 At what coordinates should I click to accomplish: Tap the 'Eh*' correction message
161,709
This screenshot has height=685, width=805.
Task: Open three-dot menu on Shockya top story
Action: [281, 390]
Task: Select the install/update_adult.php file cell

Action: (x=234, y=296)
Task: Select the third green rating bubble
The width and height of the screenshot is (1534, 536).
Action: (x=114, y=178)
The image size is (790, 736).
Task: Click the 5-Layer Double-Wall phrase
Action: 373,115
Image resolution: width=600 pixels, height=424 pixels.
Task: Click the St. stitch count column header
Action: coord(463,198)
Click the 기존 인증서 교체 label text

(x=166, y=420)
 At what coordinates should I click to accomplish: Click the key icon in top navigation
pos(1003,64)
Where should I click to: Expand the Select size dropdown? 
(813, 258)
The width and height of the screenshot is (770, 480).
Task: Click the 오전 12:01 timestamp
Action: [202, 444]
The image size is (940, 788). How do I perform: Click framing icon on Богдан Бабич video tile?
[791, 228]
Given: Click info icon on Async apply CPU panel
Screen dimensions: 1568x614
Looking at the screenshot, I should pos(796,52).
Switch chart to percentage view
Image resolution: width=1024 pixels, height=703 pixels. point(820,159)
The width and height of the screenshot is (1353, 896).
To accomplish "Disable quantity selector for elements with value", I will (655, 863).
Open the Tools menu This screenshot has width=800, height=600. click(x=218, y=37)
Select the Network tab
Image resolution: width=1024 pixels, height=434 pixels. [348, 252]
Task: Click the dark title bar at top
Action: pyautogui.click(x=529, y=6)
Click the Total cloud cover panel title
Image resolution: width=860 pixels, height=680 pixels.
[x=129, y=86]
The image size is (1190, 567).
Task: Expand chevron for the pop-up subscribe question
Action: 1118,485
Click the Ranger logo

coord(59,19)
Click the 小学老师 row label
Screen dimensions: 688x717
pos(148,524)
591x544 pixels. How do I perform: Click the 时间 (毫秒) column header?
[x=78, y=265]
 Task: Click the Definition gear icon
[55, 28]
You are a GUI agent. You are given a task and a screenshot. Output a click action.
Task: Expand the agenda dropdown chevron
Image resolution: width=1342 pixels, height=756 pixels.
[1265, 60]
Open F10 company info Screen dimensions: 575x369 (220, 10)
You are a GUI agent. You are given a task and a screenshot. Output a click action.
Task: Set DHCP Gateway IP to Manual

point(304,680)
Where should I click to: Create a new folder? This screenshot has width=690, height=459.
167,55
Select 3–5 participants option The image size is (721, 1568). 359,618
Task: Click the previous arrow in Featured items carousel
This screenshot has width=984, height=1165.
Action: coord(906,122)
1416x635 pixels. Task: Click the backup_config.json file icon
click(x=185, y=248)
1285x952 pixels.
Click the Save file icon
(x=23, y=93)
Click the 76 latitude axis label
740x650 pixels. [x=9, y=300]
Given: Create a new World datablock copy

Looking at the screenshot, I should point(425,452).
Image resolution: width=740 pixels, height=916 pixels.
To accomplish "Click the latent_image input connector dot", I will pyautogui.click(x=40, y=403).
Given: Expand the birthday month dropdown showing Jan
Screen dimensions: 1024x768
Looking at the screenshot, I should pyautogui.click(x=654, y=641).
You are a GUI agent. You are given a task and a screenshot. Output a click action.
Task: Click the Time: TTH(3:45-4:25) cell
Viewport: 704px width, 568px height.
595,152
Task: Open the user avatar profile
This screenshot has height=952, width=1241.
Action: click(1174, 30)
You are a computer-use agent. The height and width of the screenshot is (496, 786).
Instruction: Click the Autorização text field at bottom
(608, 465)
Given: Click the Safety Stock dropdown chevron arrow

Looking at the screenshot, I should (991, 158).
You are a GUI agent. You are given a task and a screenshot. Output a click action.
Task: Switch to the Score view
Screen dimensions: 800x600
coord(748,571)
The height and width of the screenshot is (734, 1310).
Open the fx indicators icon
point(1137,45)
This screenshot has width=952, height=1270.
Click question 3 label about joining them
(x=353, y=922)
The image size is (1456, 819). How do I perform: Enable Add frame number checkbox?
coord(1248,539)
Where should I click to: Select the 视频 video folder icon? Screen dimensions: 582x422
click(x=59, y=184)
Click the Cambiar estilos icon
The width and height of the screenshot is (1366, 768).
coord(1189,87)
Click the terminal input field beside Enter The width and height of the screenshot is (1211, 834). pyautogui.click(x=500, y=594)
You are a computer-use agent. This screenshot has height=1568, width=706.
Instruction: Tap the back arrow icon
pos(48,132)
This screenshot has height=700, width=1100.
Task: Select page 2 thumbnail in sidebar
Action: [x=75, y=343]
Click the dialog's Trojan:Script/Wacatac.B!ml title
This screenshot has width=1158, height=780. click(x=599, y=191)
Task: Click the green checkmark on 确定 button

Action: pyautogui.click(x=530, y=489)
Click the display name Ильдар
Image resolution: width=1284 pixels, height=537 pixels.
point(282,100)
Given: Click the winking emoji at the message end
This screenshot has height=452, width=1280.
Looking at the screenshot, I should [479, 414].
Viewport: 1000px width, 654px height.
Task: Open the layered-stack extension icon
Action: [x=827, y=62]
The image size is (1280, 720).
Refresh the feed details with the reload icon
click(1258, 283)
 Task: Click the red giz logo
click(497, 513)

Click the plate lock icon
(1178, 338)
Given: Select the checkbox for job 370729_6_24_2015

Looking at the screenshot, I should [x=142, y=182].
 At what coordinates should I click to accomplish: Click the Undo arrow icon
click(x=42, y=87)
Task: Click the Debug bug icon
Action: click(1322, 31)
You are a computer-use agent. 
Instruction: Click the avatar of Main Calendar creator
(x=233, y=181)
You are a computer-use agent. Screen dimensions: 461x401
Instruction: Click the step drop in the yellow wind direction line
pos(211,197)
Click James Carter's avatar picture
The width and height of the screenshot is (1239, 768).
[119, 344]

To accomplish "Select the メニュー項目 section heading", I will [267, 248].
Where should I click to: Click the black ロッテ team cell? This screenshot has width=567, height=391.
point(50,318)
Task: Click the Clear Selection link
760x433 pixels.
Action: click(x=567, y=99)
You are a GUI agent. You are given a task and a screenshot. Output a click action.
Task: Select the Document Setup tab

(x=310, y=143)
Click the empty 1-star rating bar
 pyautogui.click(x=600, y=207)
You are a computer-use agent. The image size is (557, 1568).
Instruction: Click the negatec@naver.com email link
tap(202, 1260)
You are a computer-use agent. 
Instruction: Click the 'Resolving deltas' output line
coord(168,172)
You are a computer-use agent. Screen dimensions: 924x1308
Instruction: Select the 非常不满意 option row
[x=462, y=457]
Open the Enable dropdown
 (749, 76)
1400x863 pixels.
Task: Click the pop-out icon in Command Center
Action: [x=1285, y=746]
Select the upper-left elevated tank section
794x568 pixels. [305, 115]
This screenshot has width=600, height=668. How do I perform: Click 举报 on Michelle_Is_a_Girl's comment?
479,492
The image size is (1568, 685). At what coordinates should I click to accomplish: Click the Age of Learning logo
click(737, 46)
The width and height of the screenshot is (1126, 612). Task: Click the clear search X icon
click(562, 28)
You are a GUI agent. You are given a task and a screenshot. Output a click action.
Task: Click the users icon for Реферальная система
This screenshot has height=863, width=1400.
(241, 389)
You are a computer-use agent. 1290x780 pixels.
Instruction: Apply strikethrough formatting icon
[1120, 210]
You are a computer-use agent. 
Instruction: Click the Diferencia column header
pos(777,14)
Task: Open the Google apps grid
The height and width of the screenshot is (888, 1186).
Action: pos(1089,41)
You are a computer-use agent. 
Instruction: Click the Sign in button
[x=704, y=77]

--------------------

Take the entries above and return all of them exactly.

> Response to the exercise:
 At what coordinates should I click to accomplish: Tap the 'Eh*' correction message
161,709
This screenshot has height=685, width=805.
Task: Open three-dot menu on Shockya top story
Action: [281, 390]
Task: Select the install/update_adult.php file cell

Action: (x=234, y=296)
Task: Select the third green rating bubble
The width and height of the screenshot is (1534, 536).
Action: (x=114, y=178)
The image size is (790, 736).
Task: Click the 5-Layer Double-Wall phrase
Action: 373,115
Image resolution: width=600 pixels, height=424 pixels.
Task: Click the St. stitch count column header
Action: coord(463,198)
Click the 기존 인증서 교체 label text

(x=166, y=420)
 At what coordinates should I click to accomplish: Click the key icon in top navigation
pos(1003,64)
Where should I click to: Expand the Select size dropdown? 
(813, 258)
The width and height of the screenshot is (770, 480).
Task: Click the 오전 12:01 timestamp
Action: [202, 444]
The image size is (940, 788). How do I perform: Click framing icon on Богдан Бабич video tile?
[791, 228]
Given: Click info icon on Async apply CPU panel
Screen dimensions: 1568x614
Looking at the screenshot, I should pos(796,52).
Switch chart to percentage view
Image resolution: width=1024 pixels, height=703 pixels. point(820,159)
The width and height of the screenshot is (1353, 896).
To accomplish "Disable quantity selector for elements with value", I will (655, 863).
Open the Tools menu This screenshot has width=800, height=600. click(x=218, y=37)
Select the Network tab
Image resolution: width=1024 pixels, height=434 pixels. [348, 252]
Task: Click the dark title bar at top
Action: pyautogui.click(x=529, y=6)
Click the Total cloud cover panel title
Image resolution: width=860 pixels, height=680 pixels.
[x=129, y=86]
The image size is (1190, 567).
Task: Expand chevron for the pop-up subscribe question
Action: 1118,485
Click the Ranger logo

coord(59,19)
Click the 小学老师 row label
Screen dimensions: 688x717
pos(148,524)
591x544 pixels. How do I perform: Click the 时间 (毫秒) column header?
[x=78, y=265]
 Task: Click the Definition gear icon
[55, 28]
You are a GUI agent. You are given a task and a screenshot. Output a click action.
Task: Expand the agenda dropdown chevron
Image resolution: width=1342 pixels, height=756 pixels.
[1265, 60]
Open F10 company info Screen dimensions: 575x369 (220, 10)
You are a GUI agent. You are given a task and a screenshot. Output a click action.
Task: Set DHCP Gateway IP to Manual

point(304,680)
Where should I click to: Create a new folder? This screenshot has width=690, height=459.
167,55
Select 3–5 participants option The image size is (721, 1568). 359,618
Task: Click the previous arrow in Featured items carousel
This screenshot has width=984, height=1165.
Action: coord(906,122)
1416x635 pixels. Task: Click the backup_config.json file icon
click(x=185, y=248)
1285x952 pixels.
Click the Save file icon
(x=23, y=93)
Click the 76 latitude axis label
740x650 pixels. [x=9, y=300]
Given: Create a new World datablock copy

Looking at the screenshot, I should point(425,452).
Image resolution: width=740 pixels, height=916 pixels.
To accomplish "Click the latent_image input connector dot", I will pyautogui.click(x=40, y=403).
Given: Expand the birthday month dropdown showing Jan
Screen dimensions: 1024x768
Looking at the screenshot, I should pyautogui.click(x=654, y=641).
You are a GUI agent. You are given a task and a screenshot. Output a click action.
Task: Click the Time: TTH(3:45-4:25) cell
Viewport: 704px width, 568px height.
595,152
Task: Open the user avatar profile
This screenshot has height=952, width=1241.
Action: click(1174, 30)
You are a computer-use agent. The height and width of the screenshot is (496, 786).
Instruction: Click the Autorização text field at bottom
(608, 465)
Given: Click the Safety Stock dropdown chevron arrow

Looking at the screenshot, I should (991, 158).
You are a GUI agent. You are given a task and a screenshot. Output a click action.
Task: Switch to the Score view
Screen dimensions: 800x600
coord(748,571)
The height and width of the screenshot is (734, 1310).
Open the fx indicators icon
point(1137,45)
This screenshot has width=952, height=1270.
Click question 3 label about joining them
(x=353, y=922)
The image size is (1456, 819). How do I perform: Enable Add frame number checkbox?
coord(1248,539)
Where should I click to: Select the 视频 video folder icon? Screen dimensions: 582x422
click(x=59, y=184)
Click the Cambiar estilos icon
The width and height of the screenshot is (1366, 768).
coord(1189,87)
Click the terminal input field beside Enter The width and height of the screenshot is (1211, 834). pyautogui.click(x=500, y=594)
You are a computer-use agent. This screenshot has height=1568, width=706.
Instruction: Tap the back arrow icon
pos(48,132)
This screenshot has height=700, width=1100.
Task: Select page 2 thumbnail in sidebar
Action: [x=75, y=343]
Click the dialog's Trojan:Script/Wacatac.B!ml title
This screenshot has width=1158, height=780. click(x=599, y=191)
Task: Click the green checkmark on 确定 button

Action: pyautogui.click(x=530, y=489)
Click the display name Ильдар
Image resolution: width=1284 pixels, height=537 pixels.
point(282,100)
Given: Click the winking emoji at the message end
This screenshot has height=452, width=1280.
Looking at the screenshot, I should [479, 414].
Viewport: 1000px width, 654px height.
Task: Open the layered-stack extension icon
Action: [x=827, y=62]
The image size is (1280, 720).
Refresh the feed details with the reload icon
click(1258, 283)
 Task: Click the red giz logo
click(497, 513)

Click the plate lock icon
(1178, 338)
Given: Select the checkbox for job 370729_6_24_2015

Looking at the screenshot, I should [x=142, y=182].
 At what coordinates should I click to accomplish: Click the Undo arrow icon
click(x=42, y=87)
Task: Click the Debug bug icon
Action: click(1322, 31)
You are a computer-use agent. 
Instruction: Click the avatar of Main Calendar creator
(x=233, y=181)
You are a computer-use agent. Screen dimensions: 461x401
Instruction: Click the step drop in the yellow wind direction line
pos(211,197)
Click James Carter's avatar picture
The width and height of the screenshot is (1239, 768).
[119, 344]

To accomplish "Select the メニュー項目 section heading", I will [267, 248].
Where should I click to: Click the black ロッテ team cell? This screenshot has width=567, height=391.
point(50,318)
Task: Click the Clear Selection link
760x433 pixels.
Action: click(x=567, y=99)
You are a GUI agent. You are given a task and a screenshot. Output a click action.
Task: Select the Document Setup tab

(x=310, y=143)
Click the empty 1-star rating bar
 pyautogui.click(x=600, y=207)
You are a computer-use agent. The image size is (557, 1568).
Instruction: Click the negatec@naver.com email link
tap(202, 1260)
You are a computer-use agent. 
Instruction: Click the 'Resolving deltas' output line
coord(168,172)
You are a computer-use agent. Screen dimensions: 924x1308
Instruction: Select the 非常不满意 option row
[x=462, y=457]
Open the Enable dropdown
 (749, 76)
1400x863 pixels.
Task: Click the pop-out icon in Command Center
Action: [x=1285, y=746]
Select the upper-left elevated tank section
794x568 pixels. [305, 115]
This screenshot has width=600, height=668. How do I perform: Click 举报 on Michelle_Is_a_Girl's comment?
479,492
The image size is (1568, 685). At what coordinates should I click to accomplish: Click the Age of Learning logo
click(737, 46)
The width and height of the screenshot is (1126, 612). Task: Click the clear search X icon
click(562, 28)
You are a GUI agent. You are given a task and a screenshot. Output a click action.
Task: Click the users icon for Реферальная система
This screenshot has height=863, width=1400.
(241, 389)
You are a computer-use agent. 1290x780 pixels.
Instruction: Apply strikethrough formatting icon
[1120, 210]
You are a computer-use agent. 
Instruction: Click the Diferencia column header
pos(777,14)
Task: Open the Google apps grid
The height and width of the screenshot is (888, 1186).
Action: pos(1089,41)
You are a computer-use agent. 
Instruction: Click the Sign in button
[x=704, y=77]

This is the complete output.